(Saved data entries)
********************

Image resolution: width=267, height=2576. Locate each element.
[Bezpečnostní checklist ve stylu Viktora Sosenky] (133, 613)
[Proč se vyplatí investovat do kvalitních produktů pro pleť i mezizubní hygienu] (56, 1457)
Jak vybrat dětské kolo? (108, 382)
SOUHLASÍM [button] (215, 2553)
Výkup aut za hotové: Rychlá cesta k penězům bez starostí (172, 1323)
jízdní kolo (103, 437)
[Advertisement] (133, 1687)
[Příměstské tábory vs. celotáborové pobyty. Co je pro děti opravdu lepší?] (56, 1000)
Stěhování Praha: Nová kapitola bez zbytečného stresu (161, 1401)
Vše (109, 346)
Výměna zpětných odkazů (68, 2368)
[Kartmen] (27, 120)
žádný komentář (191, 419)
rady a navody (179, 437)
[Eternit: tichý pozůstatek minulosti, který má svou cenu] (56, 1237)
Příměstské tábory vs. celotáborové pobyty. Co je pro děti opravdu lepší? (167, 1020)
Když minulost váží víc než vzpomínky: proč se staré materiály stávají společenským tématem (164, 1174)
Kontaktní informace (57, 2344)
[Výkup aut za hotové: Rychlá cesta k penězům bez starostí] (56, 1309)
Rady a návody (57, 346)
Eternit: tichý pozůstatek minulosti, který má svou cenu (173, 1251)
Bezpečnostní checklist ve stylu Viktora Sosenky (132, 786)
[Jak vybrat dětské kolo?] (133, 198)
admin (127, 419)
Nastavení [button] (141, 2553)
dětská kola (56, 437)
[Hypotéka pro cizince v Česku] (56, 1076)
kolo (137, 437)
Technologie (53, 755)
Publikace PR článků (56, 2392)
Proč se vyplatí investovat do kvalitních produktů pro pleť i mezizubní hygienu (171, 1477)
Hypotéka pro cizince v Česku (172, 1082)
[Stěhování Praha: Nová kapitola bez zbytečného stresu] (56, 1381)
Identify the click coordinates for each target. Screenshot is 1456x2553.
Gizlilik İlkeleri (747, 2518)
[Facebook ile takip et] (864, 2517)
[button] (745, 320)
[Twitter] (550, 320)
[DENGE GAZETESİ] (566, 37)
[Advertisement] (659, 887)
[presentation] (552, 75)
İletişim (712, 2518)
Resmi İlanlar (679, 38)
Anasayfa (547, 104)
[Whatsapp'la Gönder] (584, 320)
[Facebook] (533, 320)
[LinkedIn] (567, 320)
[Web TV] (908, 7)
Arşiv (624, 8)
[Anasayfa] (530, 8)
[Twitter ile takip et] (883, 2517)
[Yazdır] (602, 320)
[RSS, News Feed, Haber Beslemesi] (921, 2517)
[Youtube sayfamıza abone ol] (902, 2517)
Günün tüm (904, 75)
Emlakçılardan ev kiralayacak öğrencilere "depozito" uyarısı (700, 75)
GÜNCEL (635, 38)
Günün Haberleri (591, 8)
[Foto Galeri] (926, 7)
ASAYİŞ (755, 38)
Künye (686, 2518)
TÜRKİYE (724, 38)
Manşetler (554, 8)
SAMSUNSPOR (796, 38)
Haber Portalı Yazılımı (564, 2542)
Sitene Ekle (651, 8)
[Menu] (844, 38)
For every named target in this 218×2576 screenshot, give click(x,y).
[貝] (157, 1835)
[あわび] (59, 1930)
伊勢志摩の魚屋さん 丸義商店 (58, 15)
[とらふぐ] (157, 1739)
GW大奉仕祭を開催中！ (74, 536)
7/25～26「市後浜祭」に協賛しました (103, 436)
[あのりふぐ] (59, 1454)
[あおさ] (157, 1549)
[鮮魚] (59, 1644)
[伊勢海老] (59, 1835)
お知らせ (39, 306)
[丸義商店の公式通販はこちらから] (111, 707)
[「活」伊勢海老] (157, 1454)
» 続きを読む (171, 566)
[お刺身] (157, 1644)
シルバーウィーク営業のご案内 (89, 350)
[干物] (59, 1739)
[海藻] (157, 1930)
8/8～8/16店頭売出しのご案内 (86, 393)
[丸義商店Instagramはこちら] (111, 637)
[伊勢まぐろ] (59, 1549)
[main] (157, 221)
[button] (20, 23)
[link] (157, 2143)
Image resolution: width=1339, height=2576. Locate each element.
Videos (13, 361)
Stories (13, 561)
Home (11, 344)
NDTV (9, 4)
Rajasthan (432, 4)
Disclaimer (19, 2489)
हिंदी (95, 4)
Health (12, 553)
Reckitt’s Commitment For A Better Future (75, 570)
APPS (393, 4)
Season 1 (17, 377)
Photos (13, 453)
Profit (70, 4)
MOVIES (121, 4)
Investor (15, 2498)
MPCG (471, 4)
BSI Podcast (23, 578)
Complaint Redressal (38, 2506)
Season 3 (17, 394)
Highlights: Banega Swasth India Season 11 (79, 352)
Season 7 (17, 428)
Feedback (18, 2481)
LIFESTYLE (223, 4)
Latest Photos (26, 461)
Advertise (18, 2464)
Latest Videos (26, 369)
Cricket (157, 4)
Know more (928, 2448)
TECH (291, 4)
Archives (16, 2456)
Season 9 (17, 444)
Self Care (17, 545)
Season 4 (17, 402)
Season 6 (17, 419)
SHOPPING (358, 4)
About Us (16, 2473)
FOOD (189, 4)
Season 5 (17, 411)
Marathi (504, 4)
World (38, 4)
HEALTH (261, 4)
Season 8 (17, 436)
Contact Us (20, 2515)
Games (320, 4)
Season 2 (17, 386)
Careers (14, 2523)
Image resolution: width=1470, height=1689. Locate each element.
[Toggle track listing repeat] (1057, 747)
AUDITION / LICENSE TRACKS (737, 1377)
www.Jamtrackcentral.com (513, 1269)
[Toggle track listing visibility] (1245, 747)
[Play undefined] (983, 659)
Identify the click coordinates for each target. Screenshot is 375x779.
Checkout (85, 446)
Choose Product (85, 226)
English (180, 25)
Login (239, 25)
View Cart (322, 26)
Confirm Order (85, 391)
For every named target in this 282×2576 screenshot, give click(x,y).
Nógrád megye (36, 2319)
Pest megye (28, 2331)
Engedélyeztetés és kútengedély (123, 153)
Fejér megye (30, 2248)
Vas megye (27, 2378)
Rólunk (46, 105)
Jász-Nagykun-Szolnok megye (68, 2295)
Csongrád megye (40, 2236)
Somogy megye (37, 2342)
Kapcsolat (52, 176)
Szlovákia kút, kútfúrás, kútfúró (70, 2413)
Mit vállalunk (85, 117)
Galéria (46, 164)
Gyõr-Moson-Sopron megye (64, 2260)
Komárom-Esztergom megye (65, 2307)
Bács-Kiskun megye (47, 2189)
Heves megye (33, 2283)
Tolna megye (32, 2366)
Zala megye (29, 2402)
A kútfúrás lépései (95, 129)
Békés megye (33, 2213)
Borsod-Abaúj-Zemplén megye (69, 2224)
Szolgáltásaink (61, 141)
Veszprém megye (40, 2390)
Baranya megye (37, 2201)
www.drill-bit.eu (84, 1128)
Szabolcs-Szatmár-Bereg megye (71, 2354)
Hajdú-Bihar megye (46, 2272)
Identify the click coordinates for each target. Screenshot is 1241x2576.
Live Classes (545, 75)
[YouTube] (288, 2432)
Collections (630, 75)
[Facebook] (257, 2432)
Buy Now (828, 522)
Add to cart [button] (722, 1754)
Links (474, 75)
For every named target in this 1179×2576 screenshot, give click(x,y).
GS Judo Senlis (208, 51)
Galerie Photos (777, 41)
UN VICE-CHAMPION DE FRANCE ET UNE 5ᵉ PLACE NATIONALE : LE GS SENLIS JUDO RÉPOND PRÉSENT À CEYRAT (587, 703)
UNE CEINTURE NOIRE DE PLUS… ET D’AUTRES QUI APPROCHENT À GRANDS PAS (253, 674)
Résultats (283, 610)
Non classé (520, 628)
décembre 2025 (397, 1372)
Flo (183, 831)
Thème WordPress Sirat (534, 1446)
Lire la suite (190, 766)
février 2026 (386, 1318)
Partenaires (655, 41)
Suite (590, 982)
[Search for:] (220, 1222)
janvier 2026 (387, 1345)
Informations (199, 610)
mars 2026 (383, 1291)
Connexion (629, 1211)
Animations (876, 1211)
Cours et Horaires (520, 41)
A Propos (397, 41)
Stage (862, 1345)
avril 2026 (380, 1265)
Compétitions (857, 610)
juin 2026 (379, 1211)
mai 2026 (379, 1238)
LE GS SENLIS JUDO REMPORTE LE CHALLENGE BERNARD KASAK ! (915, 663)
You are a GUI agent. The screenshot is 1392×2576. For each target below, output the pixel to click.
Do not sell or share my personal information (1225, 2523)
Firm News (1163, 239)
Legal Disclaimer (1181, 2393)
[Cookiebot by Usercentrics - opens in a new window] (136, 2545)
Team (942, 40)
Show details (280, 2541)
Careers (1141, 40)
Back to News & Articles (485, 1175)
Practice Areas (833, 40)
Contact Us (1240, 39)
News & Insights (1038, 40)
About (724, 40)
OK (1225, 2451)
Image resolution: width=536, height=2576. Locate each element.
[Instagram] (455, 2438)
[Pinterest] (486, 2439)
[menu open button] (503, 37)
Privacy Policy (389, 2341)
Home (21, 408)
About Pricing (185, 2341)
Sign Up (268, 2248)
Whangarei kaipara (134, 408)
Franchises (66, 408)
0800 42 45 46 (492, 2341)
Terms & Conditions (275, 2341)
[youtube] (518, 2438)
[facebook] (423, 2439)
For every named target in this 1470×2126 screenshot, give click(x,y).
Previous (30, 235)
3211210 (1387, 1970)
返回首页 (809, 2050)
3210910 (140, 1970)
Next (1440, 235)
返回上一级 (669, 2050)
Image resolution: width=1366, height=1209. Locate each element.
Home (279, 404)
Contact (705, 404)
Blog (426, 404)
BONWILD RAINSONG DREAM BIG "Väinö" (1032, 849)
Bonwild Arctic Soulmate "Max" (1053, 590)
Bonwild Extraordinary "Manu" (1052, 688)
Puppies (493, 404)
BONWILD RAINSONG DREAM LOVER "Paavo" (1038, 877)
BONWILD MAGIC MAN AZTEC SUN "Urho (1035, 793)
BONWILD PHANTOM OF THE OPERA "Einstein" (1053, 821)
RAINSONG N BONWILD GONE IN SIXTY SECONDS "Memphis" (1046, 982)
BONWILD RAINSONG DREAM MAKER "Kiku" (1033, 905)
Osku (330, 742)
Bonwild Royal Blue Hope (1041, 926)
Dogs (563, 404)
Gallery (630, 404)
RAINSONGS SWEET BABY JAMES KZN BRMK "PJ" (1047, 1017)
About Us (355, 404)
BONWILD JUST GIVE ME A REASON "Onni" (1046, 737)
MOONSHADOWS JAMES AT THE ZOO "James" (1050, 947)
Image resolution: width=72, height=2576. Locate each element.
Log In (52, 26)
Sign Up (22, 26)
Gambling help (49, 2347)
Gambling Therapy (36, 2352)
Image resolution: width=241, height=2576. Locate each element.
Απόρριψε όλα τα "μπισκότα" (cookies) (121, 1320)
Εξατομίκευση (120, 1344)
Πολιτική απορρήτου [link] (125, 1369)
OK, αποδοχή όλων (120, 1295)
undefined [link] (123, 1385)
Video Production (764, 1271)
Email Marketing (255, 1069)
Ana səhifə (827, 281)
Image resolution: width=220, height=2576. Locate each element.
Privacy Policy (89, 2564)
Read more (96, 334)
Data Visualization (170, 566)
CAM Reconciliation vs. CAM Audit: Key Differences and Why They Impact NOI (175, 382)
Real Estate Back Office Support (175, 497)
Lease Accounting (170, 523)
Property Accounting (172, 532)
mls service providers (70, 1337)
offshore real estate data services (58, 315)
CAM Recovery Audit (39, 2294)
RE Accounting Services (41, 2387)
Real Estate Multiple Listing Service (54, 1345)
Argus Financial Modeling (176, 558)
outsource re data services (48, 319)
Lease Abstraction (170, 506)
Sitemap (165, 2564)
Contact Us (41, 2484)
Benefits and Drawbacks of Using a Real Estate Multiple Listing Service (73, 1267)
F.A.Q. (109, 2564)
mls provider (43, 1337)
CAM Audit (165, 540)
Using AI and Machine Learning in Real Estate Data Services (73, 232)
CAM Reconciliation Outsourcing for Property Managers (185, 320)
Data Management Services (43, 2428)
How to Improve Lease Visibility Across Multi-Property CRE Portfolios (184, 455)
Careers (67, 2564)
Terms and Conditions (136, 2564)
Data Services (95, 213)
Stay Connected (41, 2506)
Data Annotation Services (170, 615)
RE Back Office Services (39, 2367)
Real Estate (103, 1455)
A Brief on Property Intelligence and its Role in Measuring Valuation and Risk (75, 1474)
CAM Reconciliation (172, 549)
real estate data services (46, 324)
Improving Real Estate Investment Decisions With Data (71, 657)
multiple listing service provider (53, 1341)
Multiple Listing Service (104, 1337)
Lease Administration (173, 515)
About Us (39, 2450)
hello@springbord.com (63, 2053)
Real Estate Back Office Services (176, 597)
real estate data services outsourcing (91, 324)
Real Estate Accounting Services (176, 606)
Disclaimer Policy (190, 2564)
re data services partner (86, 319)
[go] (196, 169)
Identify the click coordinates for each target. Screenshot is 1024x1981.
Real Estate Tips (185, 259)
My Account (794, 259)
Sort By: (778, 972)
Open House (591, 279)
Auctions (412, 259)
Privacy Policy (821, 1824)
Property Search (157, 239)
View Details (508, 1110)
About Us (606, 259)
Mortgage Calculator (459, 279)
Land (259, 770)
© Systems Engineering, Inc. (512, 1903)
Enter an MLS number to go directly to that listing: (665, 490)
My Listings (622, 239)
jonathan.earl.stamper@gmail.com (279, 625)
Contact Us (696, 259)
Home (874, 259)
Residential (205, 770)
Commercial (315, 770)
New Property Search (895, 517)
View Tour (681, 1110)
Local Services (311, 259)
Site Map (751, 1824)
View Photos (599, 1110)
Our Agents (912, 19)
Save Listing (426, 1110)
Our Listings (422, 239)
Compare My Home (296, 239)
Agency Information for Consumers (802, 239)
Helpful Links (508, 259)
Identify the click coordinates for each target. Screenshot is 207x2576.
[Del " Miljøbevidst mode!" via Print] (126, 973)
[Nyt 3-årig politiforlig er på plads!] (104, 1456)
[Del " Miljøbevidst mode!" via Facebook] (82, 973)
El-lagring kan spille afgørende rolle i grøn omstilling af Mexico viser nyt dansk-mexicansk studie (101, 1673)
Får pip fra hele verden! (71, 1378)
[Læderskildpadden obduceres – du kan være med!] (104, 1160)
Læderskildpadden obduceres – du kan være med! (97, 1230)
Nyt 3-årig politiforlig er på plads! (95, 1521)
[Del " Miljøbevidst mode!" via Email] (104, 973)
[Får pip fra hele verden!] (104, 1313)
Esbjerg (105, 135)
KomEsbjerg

********************

_Work required_
The answer should consist solely of the lines from the first line above through the one with "[Advertisement] (133, 1687)", both included, repeated exactly.

_Reply_
Image resolution: width=267, height=2576. Locate each element.
[Bezpečnostní checklist ve stylu Viktora Sosenky] (133, 613)
[Proč se vyplatí investovat do kvalitních produktů pro pleť i mezizubní hygienu] (56, 1457)
Jak vybrat dětské kolo? (108, 382)
SOUHLASÍM [button] (215, 2553)
Výkup aut za hotové: Rychlá cesta k penězům bez starostí (172, 1323)
jízdní kolo (103, 437)
[Advertisement] (133, 1687)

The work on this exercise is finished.